Of course, your financial situation may require you to make some compromises, such as having lower monthly payments at the cost of paying more overall on your mortgage loan. Another aspect of your loan in which you can compromise is the size of your down payment. For years, the majority of lenders have required borrowers to make a 20 percent down payment, but it looks like 10 percent down payments are back, and they are an attractive alternative to many home buyers.
Advantages of Making a 10% Down Payment
Depending on how much the home that you are buying is worth, a regular 20 percent down payment can mean a large amount of money, which many home buyers are not able to afford. For some, it might take years to come up with the 20 percent down payment, so the 10 percent alternative is a good option. Besides the down payment, home buyers shouldn’t forget about other costs associated with taking out a mortgage loan, such as closing costs and insurance. Closing costs can be very high, making the 10 percent down payment even more attractive, compared with the hefty 20 percent down payment.
Another advantage of not having to save for a long time in order to come up with the 10 percent down payment is that, when saving money for a few years, there is always a chance that home prices may rise, making it impossible for you to buy a home with the amount of money that you have saved up. You should also take inflation into account- 20 percent of the cost of the home right now will, most likely, not represent 20 percent of the price of a home a few years from now.
Even if you can afford the 20 percent down payment, you can choose to only put down 10 percent and use the other 10 to finance repairs or improvements to your new home.
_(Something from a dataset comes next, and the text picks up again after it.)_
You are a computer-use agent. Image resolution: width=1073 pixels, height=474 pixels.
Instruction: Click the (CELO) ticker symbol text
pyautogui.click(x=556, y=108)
That extra 10 percent can also be used for investing in stocks or mutual funds, but this is only recommended for those who have experience in these types of home investments.
Disadvantages of Making a 10% Down Payment
One large disadvantage to making a 10 percent down payment is that qualifying for a lower down payment is fairly difficult. Lenders require your debt to be less than 45 percent of your income, and your credit score to be above 700. Many of these restrictions apply to 20 percent down payments, as well, so qualifying for a 10 percent down payment won’t be too difficult if your only problem was coming up with the 20 percent required by all lenders until now.
Another disadvantage is that, if home prices go down in the future, you could end up with a home that is worth less than what is owed on the mortgage. If this happens, you may not be able to sell your home, which may lead to other serious issues. 10 percent down payments can also be problematic if you have little equity in your home and decide to sell. Your loan value plus selling costs can be higher than the sale price, resulting in you losing money.
10 percent down payments are back, and that is good news for home buyers with good financial situations, but who can’t or choose not to make a 20 percent down payment. But before deciding how much of a down payment to make on your home, you should calculate how much money you would save or lose with each option. If the down payment size is the only thing standing between you and home ownership, then go for it, but you shouldn’t choose to make a 10 percent down payment just because you can, without weighing in on both the advantages and disadvantages.